About Santa Cruz Island in the Galapagos

Official Name: Santa Cruz Island
English Name: Indefatigable Island
Visitor Sites: Black Turtle Cove, Charles Darwin Research Station, Puerto Ayora, Dragon Hill, Santa Cruz Highlands
Area: 380 sq. miles (984 sq km)
Max altitude: 2834 feet (864 meters)
Approximate Age: 2 million years old

Animals Regularly Seen: Vermillion Flycatchers, Smooth-billed Ani, Giant Tortoises, Great Frigatebirds, Land Iguanas (in captivity), Great Blue Herons.

Animals Occasionally or Seasonally Seen: Vegetarian Finches, Woodpecker Finches.

Animals Rarely Seen: Dark-billed Cuckoo.

Outstanding characteristics: Giant tortoises (in wild and in captivity), land and marine iguanas, large variety of birds and varying vegetation.

Vegetation: It is the only island that has six different vegetation zones from the litoral and Arid Zones (where prickly pear cactus is found)to the fern and sedge, crossing the most humid zone with forests of scalesia and miconia.

Geology: Santa Cruz Island is composed of two parts: The younger and larger part is formed by many volcanic cones and basaltic lavas, while the older part is a narrow, 10 mile strip of land along the northeastern coast and consists of uplifted submarine lava flows and tuffs.

Santa Cruz Island is the second largest island in the Galapagos and something of a hub for the archipelago. Puerto Ayora, located in the southeast of this large, round volcanic island is the economic center of the Islands . It has the largest population among the four inhabited islands (approx. 18,000), which economically relies mostly on tourism—including refurbishing and resupplying Galapagos cruise yachts—along with fishing and boat-building.

Puerto Ayora is home to both the Galapagos National Park Service Headquarters and Charles Darwin Research Station, the center of the great restorative efforts taking place in the park, a UNESCO World Heritage site. Here we go ashore to visit the Giant Tortoise Breeding and Rearing Program run by the research station, which began by rescuing the remaining 14 tortoises on the island of Española in 1970. This program has restored the population of animals there to over 1,000 today. You will see many of these animals, with their sweet ET necks and faces; from hatchlings to juveniles to large, distinguished individuals like Lonesome George, the last of his particular race of tortoises. The local color of this port makes for an attractive stop-off, with restaurants, souvenir shops and internet cafés.
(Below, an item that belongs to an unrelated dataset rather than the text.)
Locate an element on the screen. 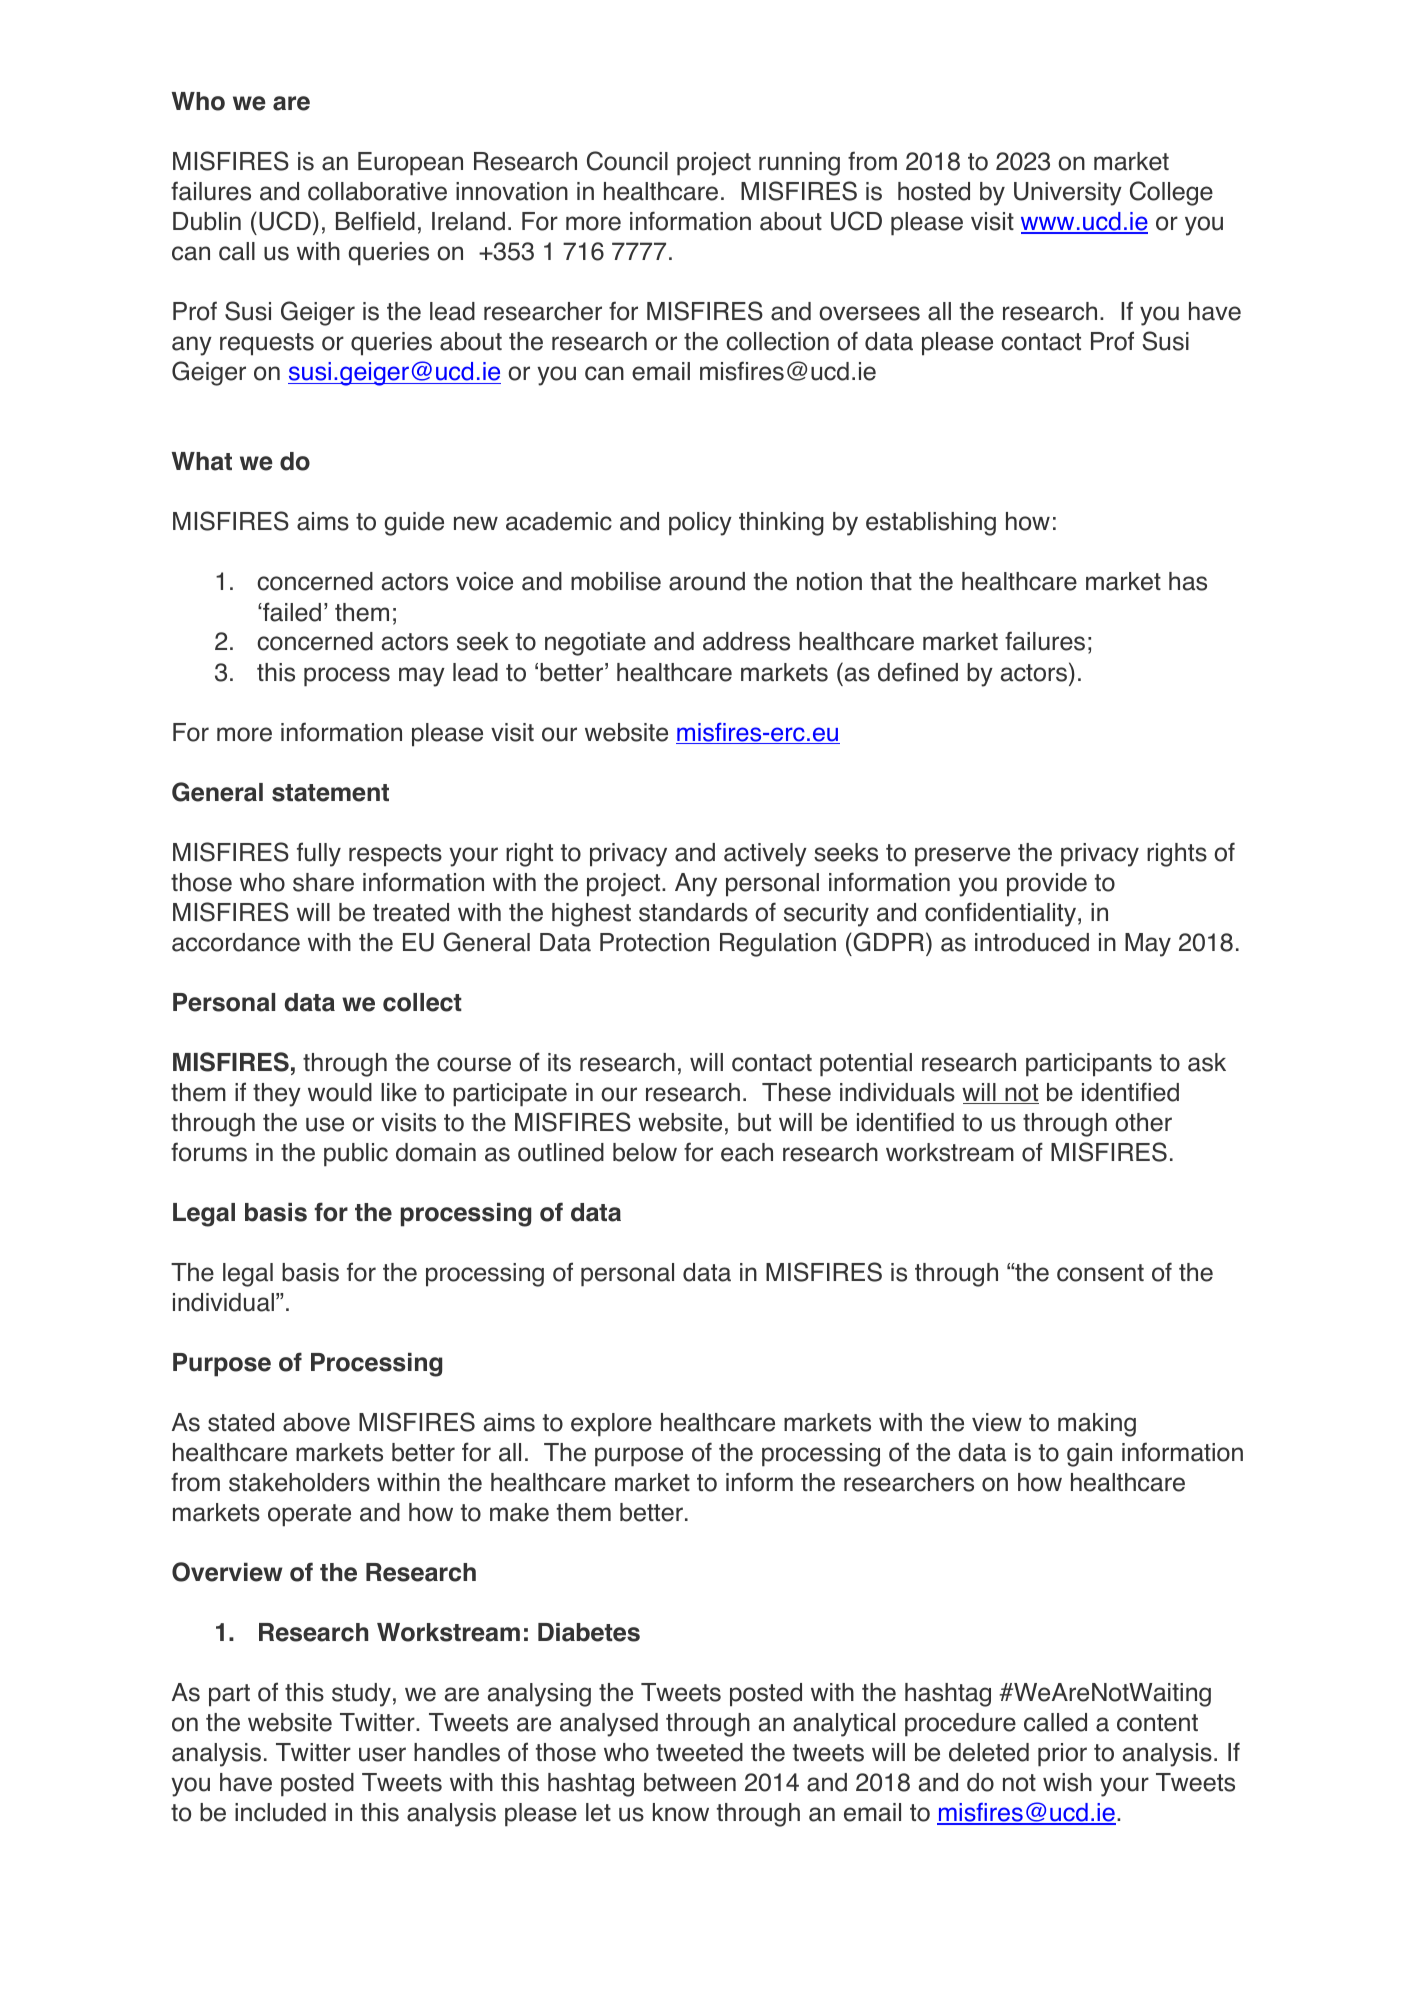 The height and width of the screenshot is (2005, 1417). Council is located at coordinates (627, 161).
A highlight of any trip is a visit to Santa Cruz Highlands, where the dry coastal vegetation transitions to lush wet fields and forests overgrown with mosses and lichens. Our destination is the Tortoise Reserve, where we will have chances to track and view these friendly and ancient creatures in their natural settings. This extends to the adjacent pasturelands, where farmers make some profits by allowing visitors into their farms in exchange for payment. The best times to see tortoises here is during the cool or dry season from June through December. Another nearby attraction is the highland’s lava tubes. Some of tubes offer easy access by the means of wooden stairways that descend to the mouth of their arched cave entrances. From there one can make their way into the tubes underground along the cool, dimly lit naturally formed passages with their fascinating rock formations. The tubes make for a fairly easy and interesting hike. You should bring along non-slip footwear and some hikers prefer to use a flashlight.

Black Turtle Cove, located on the northern shore of Santa Cruz Island, is a living illustration of how mangroves alter the marine environment to create a rich and unique habitat. Four species of mangrove crowd from the shore out into the lagoon, which stretches almost a mile inland. As we drift though the quite waters in our dinghy, we are likely to see spotted eagle rays and cow nosed or golden rays, which swim in a diamond formation. White-tipped reef sharks can be seen beneath the boat and Pacific green sea turtles come to the surface for air and to mate. Sea birds, including pelicans, herons and egrets, all feed in the cove. This cove has been declared as a “Turtle Sanctuary”.

Las Bachas is a sandy white-coral beach that is a major egg-laying site for sea turtles. The name Bachas refers to the remains of landing craft left here at the end of WWII. Apparently, the locals couldn’t correctly pronounce what the US military called “the beach of the barges”. Instead the local fishermen and others started referring to the beach as “Las Barchas” and later that name devolved into “Las Bachas”. Ashore marine iguanas mingle with flamingos and other wading birds in another of the many super saline lagoons found in the Galápagos.

Another visitor’s site, Dragon Hill (Cerro Dragon)--located on the far western extreme of the island--makes and easy dry landing on a cement jetty. The path leads to a white sandy beach and then a rocky and dusty trail. Here the visitor will be rewarded by the presence of wading birds in another hyper-saline lagoon, and once inland, a nesting group of land iguanas. Less than a mile apart, a breathtaking dinghy ride will give the visitor an opportunity to see turtles and typically large numbers of sea birds as well as shark s in a mangrove environment.